__Assignment 1__
In the passage about what makes a coffee cup a coffee cup, rewrite the part starting with "For example, what" and going on through "selector to do it.", putting "keypad" in place of "number selector".
__Assignment 2__
Translate this sentence from the coffee cup passage into Spanish: "I am asking what the key features of that pattern are."

__Document passage__
---*---

I like that your question created a repetition ("what's the meaning of (what's the meaning of ...)") when confused about a repetition.
When I ask "What does it mean for a coffee cup to be a coffee cup?" that is a sort of euphemistic way for me to ask "What am I trying to say about something when I call it a coffee cup?"
In other words, the "coffee cup" is some sort of pattern that I am applying to the world. I am asking what the key features of that pattern are. So the first "a coffee cup" is a particular instance of the pattern, this coffee cup, the one on my desk. The second "a coffee cup" is the pattern itself. Literally "what does it mean for the instance of a pattern to instantiate that pattern?"
For example, what it might mean for a (specific) phone to be a (instance of the more general pattern of) phone, might have to do with having some sort of number selector on it which I can use to conduct a verbal conversation with someone very far away. "Is the communicator in Star Trek a phone?" Well, I wouldn't say so, because even though it facilitates verbal conversations with people far away, it doesn't use a number selector to do it.

---*---

[Data records]
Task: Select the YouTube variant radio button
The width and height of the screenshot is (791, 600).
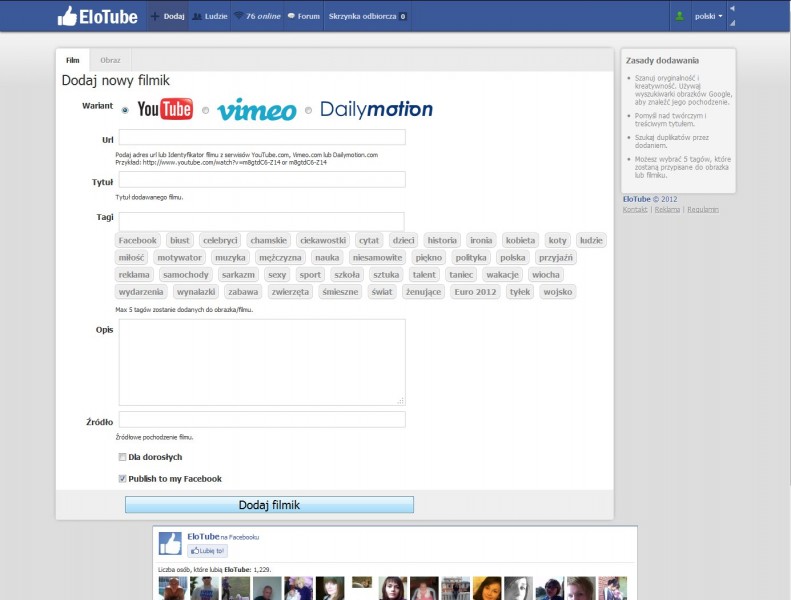Action: 125,110
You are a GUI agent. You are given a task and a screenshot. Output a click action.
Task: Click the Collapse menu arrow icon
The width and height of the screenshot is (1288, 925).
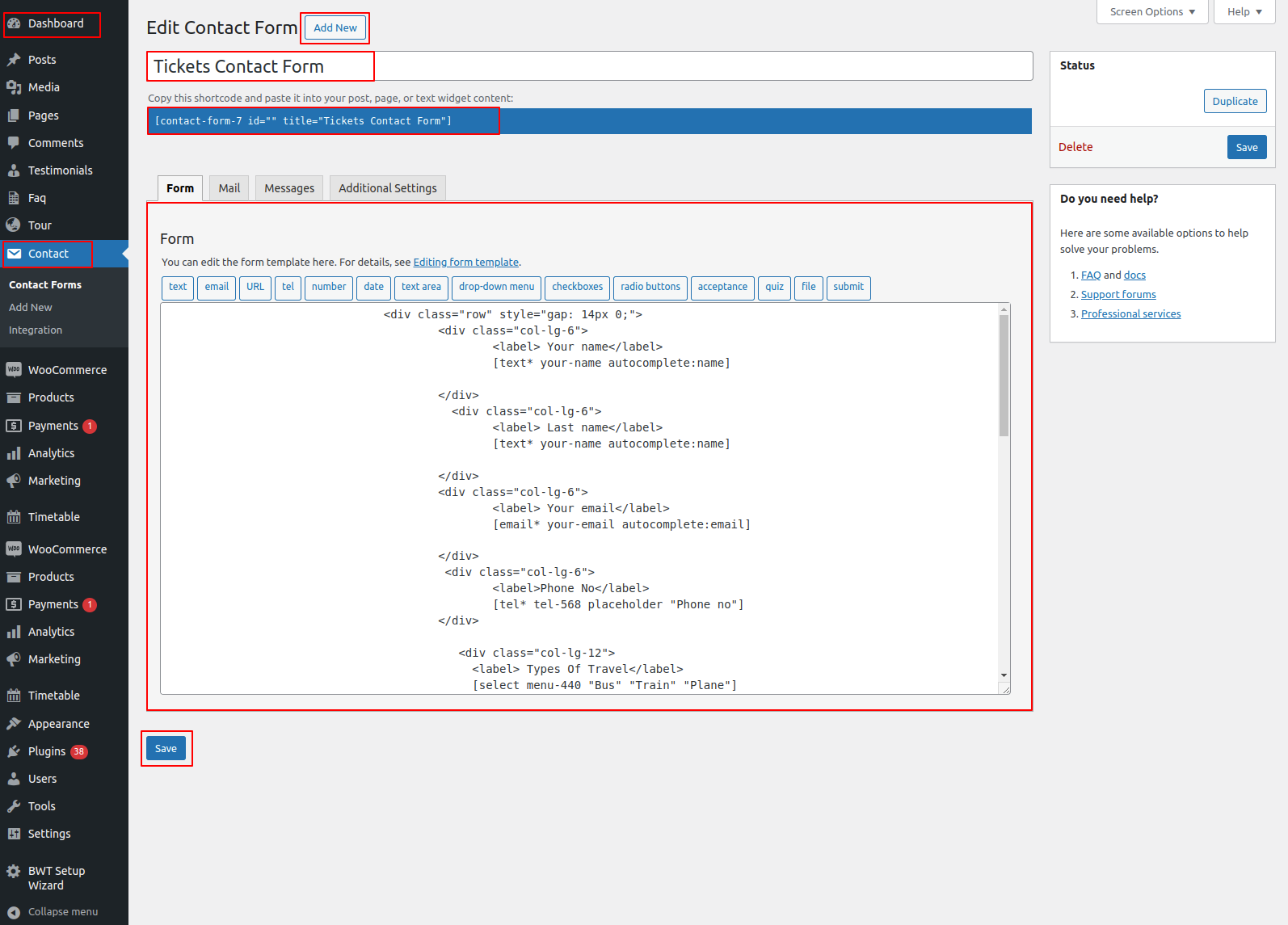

---*---

__Output 1__
For example, what it might mean for a (specific) phone to be a (instance of the more general pattern of) phone, might have to do with having some sort of keypad on it which I can use to conduct a verbal conversation with someone very far away. "Is the communicator in Star Trek a phone?" Well, I wouldn't say so, because even though it facilitates verbal conversations with people far away, it doesn't use a keypad to do it.

__Output 2__
Estoy preguntando cuáles son las características clave de ese patrón.